⟨
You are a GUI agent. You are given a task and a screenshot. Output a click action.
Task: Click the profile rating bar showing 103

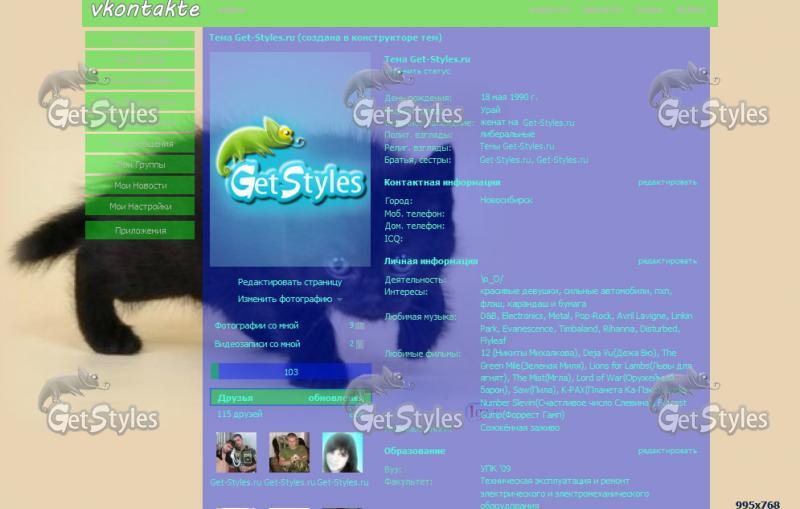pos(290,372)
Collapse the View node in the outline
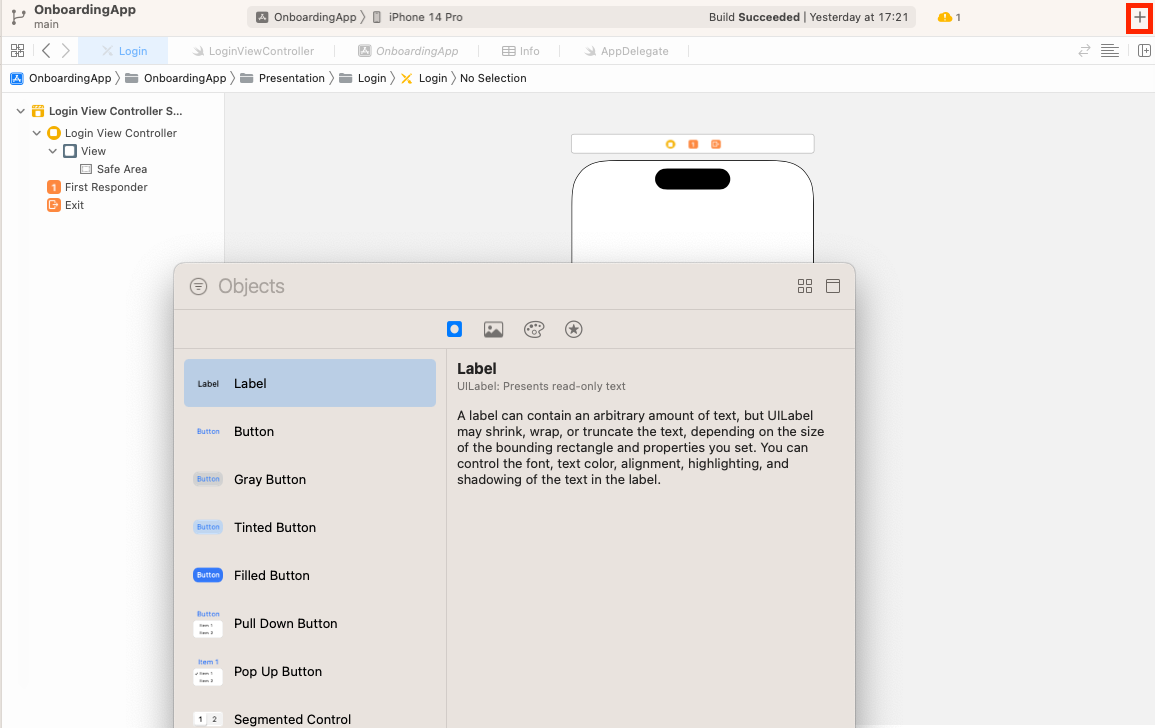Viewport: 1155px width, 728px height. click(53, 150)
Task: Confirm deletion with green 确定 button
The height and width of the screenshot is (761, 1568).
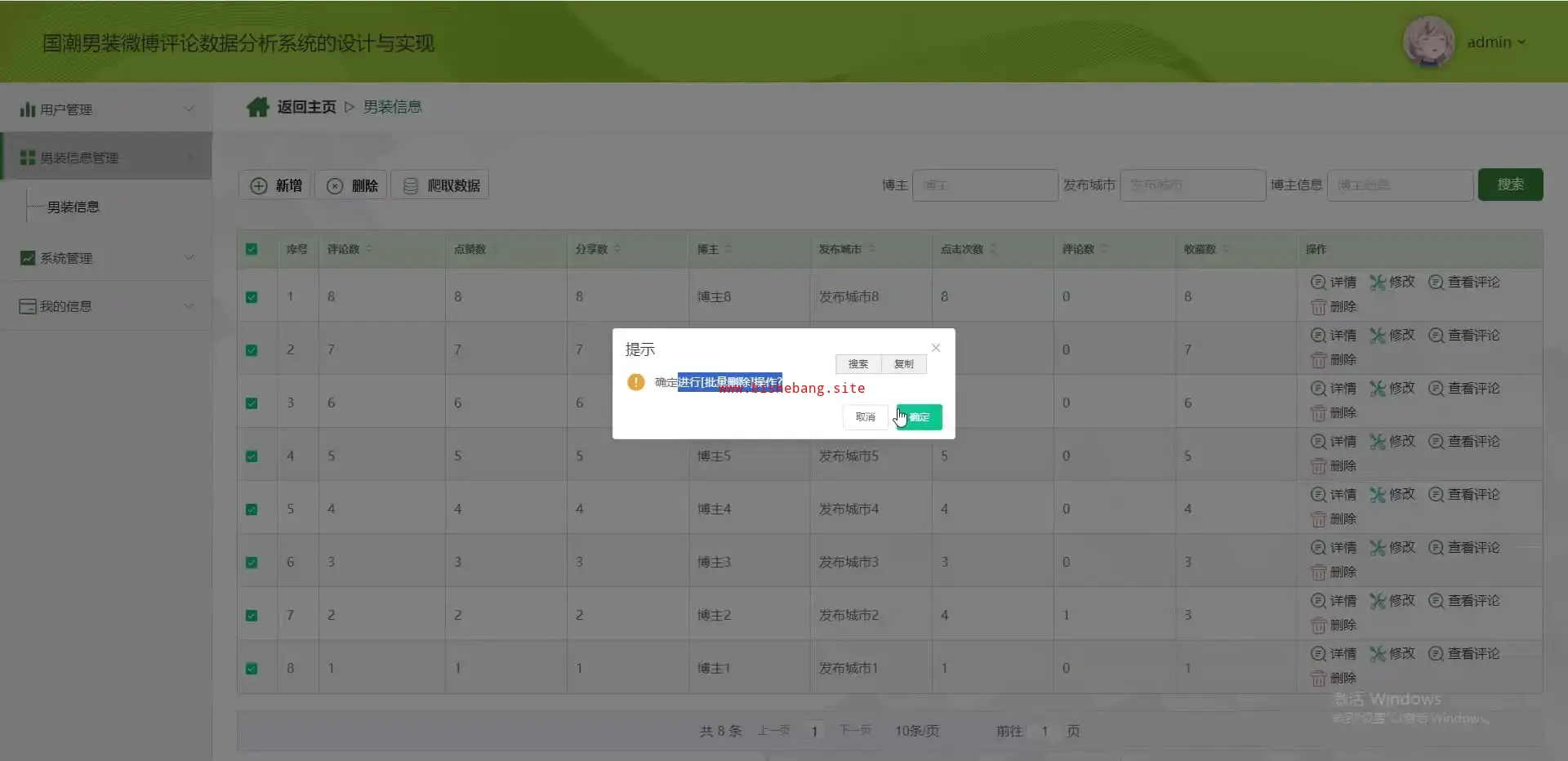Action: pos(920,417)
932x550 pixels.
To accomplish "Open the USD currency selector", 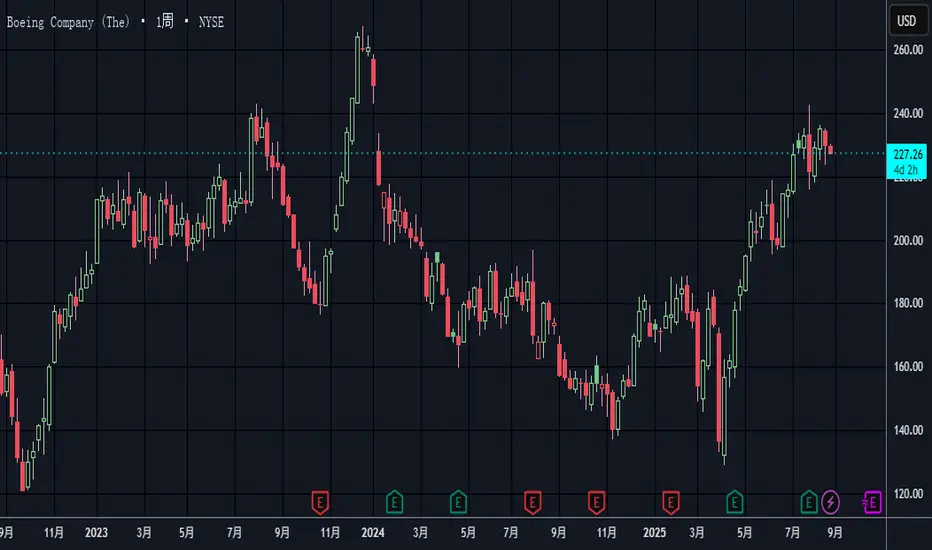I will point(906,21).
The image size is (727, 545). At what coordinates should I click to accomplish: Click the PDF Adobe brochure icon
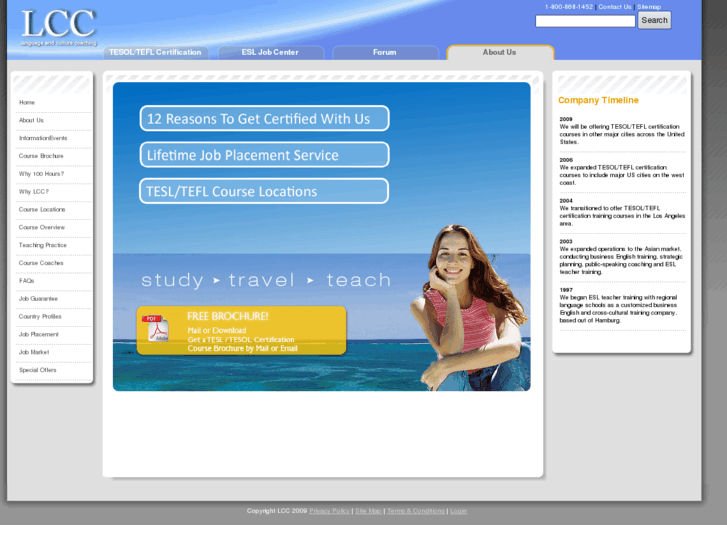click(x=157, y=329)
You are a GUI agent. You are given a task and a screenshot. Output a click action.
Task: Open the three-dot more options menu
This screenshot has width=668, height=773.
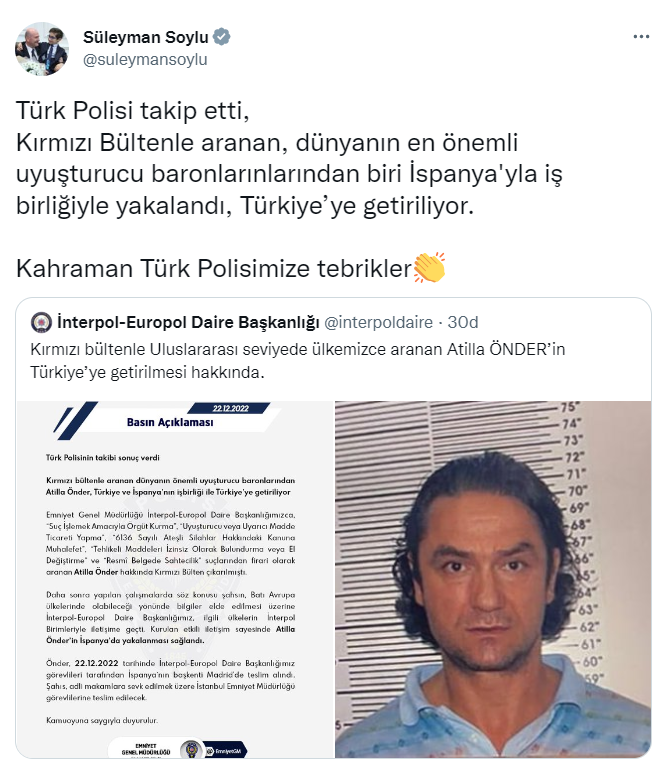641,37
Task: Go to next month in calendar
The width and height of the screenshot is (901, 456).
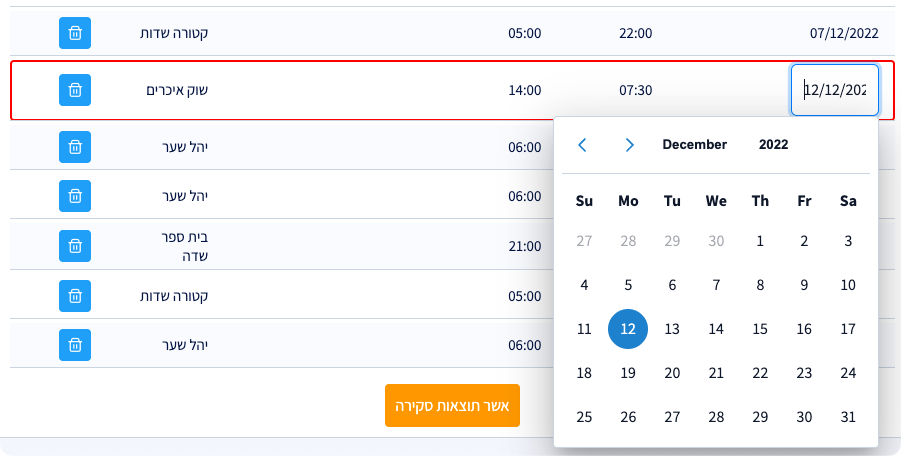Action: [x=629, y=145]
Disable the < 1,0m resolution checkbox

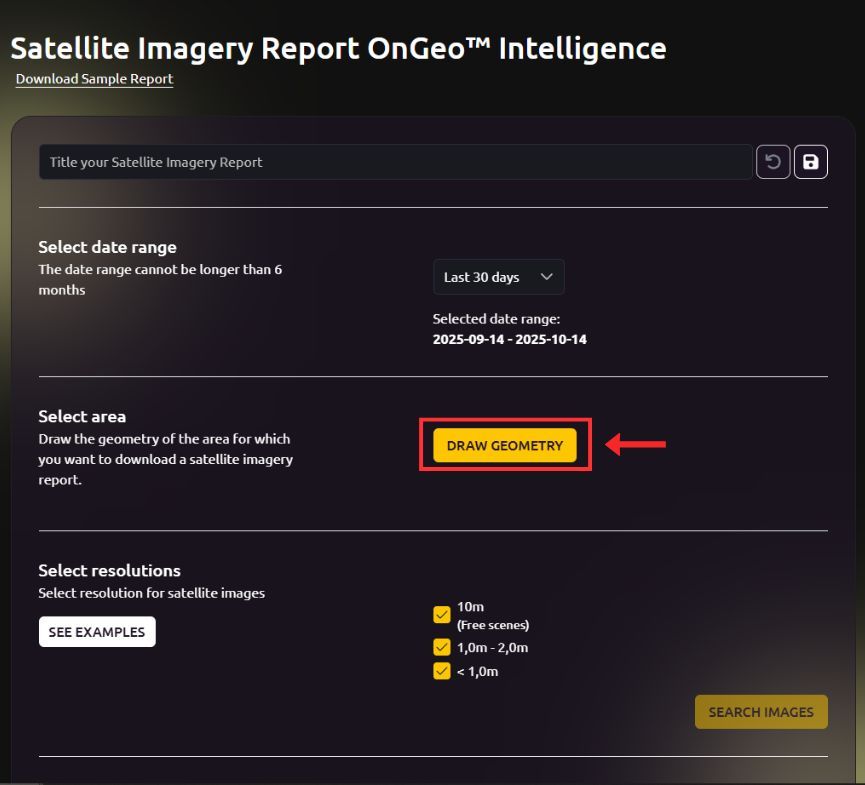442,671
⟩
• Given instruction
Rewrite the listing from the line that contains "The image size" through the end of the listing as a numbered list, leaving out blank lines and the pictures.

• Final result
1. The image size is (727, 545). At what coordinates should I click to accomplish: Click the PDF Adobe brochure icon
2. click(x=157, y=329)
3. You are a GUI agent. You are given a task and a screenshot. Output a click action.
4. Task: Open the three-dot more options menu
5. This screenshot has width=668, height=773.
6. 641,37
7. Task: Go to next month in calendar
8. The width and height of the screenshot is (901, 456).
9. Action: [x=629, y=145]
10. Disable the < 1,0m resolution checkbox
11. 442,671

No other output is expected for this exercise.